## [Data]
□ □ □ □ □

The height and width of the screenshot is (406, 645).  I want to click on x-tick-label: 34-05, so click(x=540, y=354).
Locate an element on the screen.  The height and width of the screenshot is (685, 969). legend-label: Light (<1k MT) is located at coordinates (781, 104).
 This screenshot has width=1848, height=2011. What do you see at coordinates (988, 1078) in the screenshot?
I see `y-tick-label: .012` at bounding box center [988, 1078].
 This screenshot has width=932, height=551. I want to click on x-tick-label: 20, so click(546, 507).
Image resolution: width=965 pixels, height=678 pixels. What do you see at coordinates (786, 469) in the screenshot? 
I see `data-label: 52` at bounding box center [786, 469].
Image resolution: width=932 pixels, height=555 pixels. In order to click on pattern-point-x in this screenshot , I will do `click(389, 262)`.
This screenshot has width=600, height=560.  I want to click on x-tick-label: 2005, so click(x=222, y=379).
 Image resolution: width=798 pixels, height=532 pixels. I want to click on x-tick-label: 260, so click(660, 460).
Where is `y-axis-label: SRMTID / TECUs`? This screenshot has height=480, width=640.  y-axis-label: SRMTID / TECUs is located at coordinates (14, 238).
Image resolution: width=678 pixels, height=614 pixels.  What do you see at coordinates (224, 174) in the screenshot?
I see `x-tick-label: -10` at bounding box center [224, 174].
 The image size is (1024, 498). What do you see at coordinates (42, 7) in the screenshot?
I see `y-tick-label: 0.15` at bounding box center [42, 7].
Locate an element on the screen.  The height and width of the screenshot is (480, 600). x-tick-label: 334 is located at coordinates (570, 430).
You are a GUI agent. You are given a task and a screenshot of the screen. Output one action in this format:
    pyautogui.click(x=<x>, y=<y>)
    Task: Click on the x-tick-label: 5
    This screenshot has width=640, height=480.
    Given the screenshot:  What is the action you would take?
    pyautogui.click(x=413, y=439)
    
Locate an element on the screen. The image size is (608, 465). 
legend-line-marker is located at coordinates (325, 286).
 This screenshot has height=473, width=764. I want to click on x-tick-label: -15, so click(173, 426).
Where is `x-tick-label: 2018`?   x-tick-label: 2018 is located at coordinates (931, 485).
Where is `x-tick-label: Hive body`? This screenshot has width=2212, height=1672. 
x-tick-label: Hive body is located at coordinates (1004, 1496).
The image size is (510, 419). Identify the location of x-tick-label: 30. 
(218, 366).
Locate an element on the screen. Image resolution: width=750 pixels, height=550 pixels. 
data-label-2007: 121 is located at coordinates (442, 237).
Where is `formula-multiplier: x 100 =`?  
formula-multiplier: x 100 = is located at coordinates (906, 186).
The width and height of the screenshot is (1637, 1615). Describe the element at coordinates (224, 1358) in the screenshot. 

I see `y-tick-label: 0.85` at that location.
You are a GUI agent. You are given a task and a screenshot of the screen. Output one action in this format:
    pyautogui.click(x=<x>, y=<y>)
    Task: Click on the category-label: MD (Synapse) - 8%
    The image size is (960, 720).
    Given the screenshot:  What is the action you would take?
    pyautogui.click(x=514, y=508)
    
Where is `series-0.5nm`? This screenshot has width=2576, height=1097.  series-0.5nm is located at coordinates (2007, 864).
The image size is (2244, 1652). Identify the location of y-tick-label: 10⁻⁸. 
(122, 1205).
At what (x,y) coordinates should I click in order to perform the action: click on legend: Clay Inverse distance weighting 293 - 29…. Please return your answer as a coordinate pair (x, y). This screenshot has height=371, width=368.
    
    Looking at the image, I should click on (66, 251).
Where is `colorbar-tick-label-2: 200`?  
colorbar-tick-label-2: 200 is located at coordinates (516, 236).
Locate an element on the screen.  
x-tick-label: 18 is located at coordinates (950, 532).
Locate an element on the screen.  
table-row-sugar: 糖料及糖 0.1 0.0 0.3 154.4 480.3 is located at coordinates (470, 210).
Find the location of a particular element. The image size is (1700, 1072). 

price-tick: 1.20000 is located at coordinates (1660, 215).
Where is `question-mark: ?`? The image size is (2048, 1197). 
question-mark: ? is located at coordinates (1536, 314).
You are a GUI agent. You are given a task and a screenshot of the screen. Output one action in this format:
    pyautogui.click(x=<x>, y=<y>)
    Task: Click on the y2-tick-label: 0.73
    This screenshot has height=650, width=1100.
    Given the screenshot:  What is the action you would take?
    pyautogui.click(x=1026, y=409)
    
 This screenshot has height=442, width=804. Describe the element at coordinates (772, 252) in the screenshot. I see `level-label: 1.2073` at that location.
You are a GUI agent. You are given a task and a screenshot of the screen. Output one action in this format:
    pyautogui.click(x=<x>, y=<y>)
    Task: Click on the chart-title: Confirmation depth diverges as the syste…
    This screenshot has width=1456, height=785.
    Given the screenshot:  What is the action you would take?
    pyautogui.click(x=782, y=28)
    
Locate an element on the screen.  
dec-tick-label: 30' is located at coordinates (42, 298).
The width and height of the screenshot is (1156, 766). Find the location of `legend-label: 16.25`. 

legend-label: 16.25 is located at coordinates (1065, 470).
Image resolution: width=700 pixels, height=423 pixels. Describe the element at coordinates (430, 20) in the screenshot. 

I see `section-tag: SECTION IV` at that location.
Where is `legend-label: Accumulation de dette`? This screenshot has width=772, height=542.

□ □ □ □ □

## [What needs to be done]
Copy out all of the records above, word for word and line for line.

## [Answer below]
The height and width of the screenshot is (406, 645).  I want to click on x-tick-label: 34-05, so click(x=540, y=354).
Locate an element on the screen.  The height and width of the screenshot is (685, 969). legend-label: Light (<1k MT) is located at coordinates (781, 104).
 This screenshot has width=1848, height=2011. What do you see at coordinates (988, 1078) in the screenshot?
I see `y-tick-label: .012` at bounding box center [988, 1078].
 This screenshot has width=932, height=551. I want to click on x-tick-label: 20, so click(546, 507).
Image resolution: width=965 pixels, height=678 pixels. What do you see at coordinates (786, 469) in the screenshot? 
I see `data-label: 52` at bounding box center [786, 469].
Image resolution: width=932 pixels, height=555 pixels. In order to click on pattern-point-x in this screenshot , I will do `click(389, 262)`.
This screenshot has width=600, height=560.  I want to click on x-tick-label: 2005, so click(x=222, y=379).
 Image resolution: width=798 pixels, height=532 pixels. I want to click on x-tick-label: 260, so click(660, 460).
Where is `y-axis-label: SRMTID / TECUs`? This screenshot has height=480, width=640.  y-axis-label: SRMTID / TECUs is located at coordinates (14, 238).
Image resolution: width=678 pixels, height=614 pixels.  What do you see at coordinates (224, 174) in the screenshot?
I see `x-tick-label: -10` at bounding box center [224, 174].
 The image size is (1024, 498). What do you see at coordinates (42, 7) in the screenshot?
I see `y-tick-label: 0.15` at bounding box center [42, 7].
Locate an element on the screen.  The height and width of the screenshot is (480, 600). x-tick-label: 334 is located at coordinates (570, 430).
You are a GUI agent. You are given a task and a screenshot of the screen. Output one action in this format:
    pyautogui.click(x=<x>, y=<y>)
    Task: Click on the x-tick-label: 5
    This screenshot has width=640, height=480.
    Given the screenshot:  What is the action you would take?
    pyautogui.click(x=413, y=439)
    
Locate an element on the screen. The image size is (608, 465). 
legend-line-marker is located at coordinates (325, 286).
 This screenshot has height=473, width=764. I want to click on x-tick-label: -15, so click(173, 426).
Where is `x-tick-label: 2018`?   x-tick-label: 2018 is located at coordinates (931, 485).
Where is `x-tick-label: Hive body`? This screenshot has width=2212, height=1672. 
x-tick-label: Hive body is located at coordinates (1004, 1496).
The image size is (510, 419). Identify the location of x-tick-label: 30. 
(218, 366).
Locate an element on the screen. Image resolution: width=750 pixels, height=550 pixels. 
data-label-2007: 121 is located at coordinates (442, 237).
Where is `formula-multiplier: x 100 =`?  
formula-multiplier: x 100 = is located at coordinates (906, 186).
The width and height of the screenshot is (1637, 1615). Describe the element at coordinates (224, 1358) in the screenshot. 

I see `y-tick-label: 0.85` at that location.
You are a GUI agent. You are given a task and a screenshot of the screen. Output one action in this format:
    pyautogui.click(x=<x>, y=<y>)
    Task: Click on the category-label: MD (Synapse) - 8%
    The image size is (960, 720).
    Given the screenshot:  What is the action you would take?
    pyautogui.click(x=514, y=508)
    
Where is `series-0.5nm`? This screenshot has width=2576, height=1097.  series-0.5nm is located at coordinates (2007, 864).
The image size is (2244, 1652). Identify the location of y-tick-label: 10⁻⁸. 
(122, 1205).
At what (x,y) coordinates should I click in order to perform the action: click on legend: Clay Inverse distance weighting 293 - 29…. Please return your answer as a coordinate pair (x, y). This screenshot has height=371, width=368.
    
    Looking at the image, I should click on (66, 251).
Where is `colorbar-tick-label-2: 200`?  
colorbar-tick-label-2: 200 is located at coordinates (516, 236).
Locate an element on the screen.  
x-tick-label: 18 is located at coordinates (950, 532).
Locate an element on the screen.  
table-row-sugar: 糖料及糖 0.1 0.0 0.3 154.4 480.3 is located at coordinates (470, 210).
Find the location of a particular element. The image size is (1700, 1072). 

price-tick: 1.20000 is located at coordinates (1660, 215).
Where is `question-mark: ?`? The image size is (2048, 1197). 
question-mark: ? is located at coordinates (1536, 314).
You are a GUI agent. You are given a task and a screenshot of the screen. Output one action in this format:
    pyautogui.click(x=<x>, y=<y>)
    Task: Click on the y2-tick-label: 0.73
    This screenshot has height=650, width=1100.
    Given the screenshot:  What is the action you would take?
    pyautogui.click(x=1026, y=409)
    
 This screenshot has height=442, width=804. Describe the element at coordinates (772, 252) in the screenshot. I see `level-label: 1.2073` at that location.
You are a GUI agent. You are given a task and a screenshot of the screen. Output one action in this format:
    pyautogui.click(x=<x>, y=<y>)
    Task: Click on the chart-title: Confirmation depth diverges as the syste…
    This screenshot has width=1456, height=785.
    Given the screenshot:  What is the action you would take?
    pyautogui.click(x=782, y=28)
    
Locate an element on the screen.  
dec-tick-label: 30' is located at coordinates (42, 298).
The width and height of the screenshot is (1156, 766). Find the location of `legend-label: 16.25`. 

legend-label: 16.25 is located at coordinates (1065, 470).
Image resolution: width=700 pixels, height=423 pixels. Describe the element at coordinates (430, 20) in the screenshot. 

I see `section-tag: SECTION IV` at that location.
Where is `legend-label: Accumulation de dette`? This screenshot has width=772, height=542.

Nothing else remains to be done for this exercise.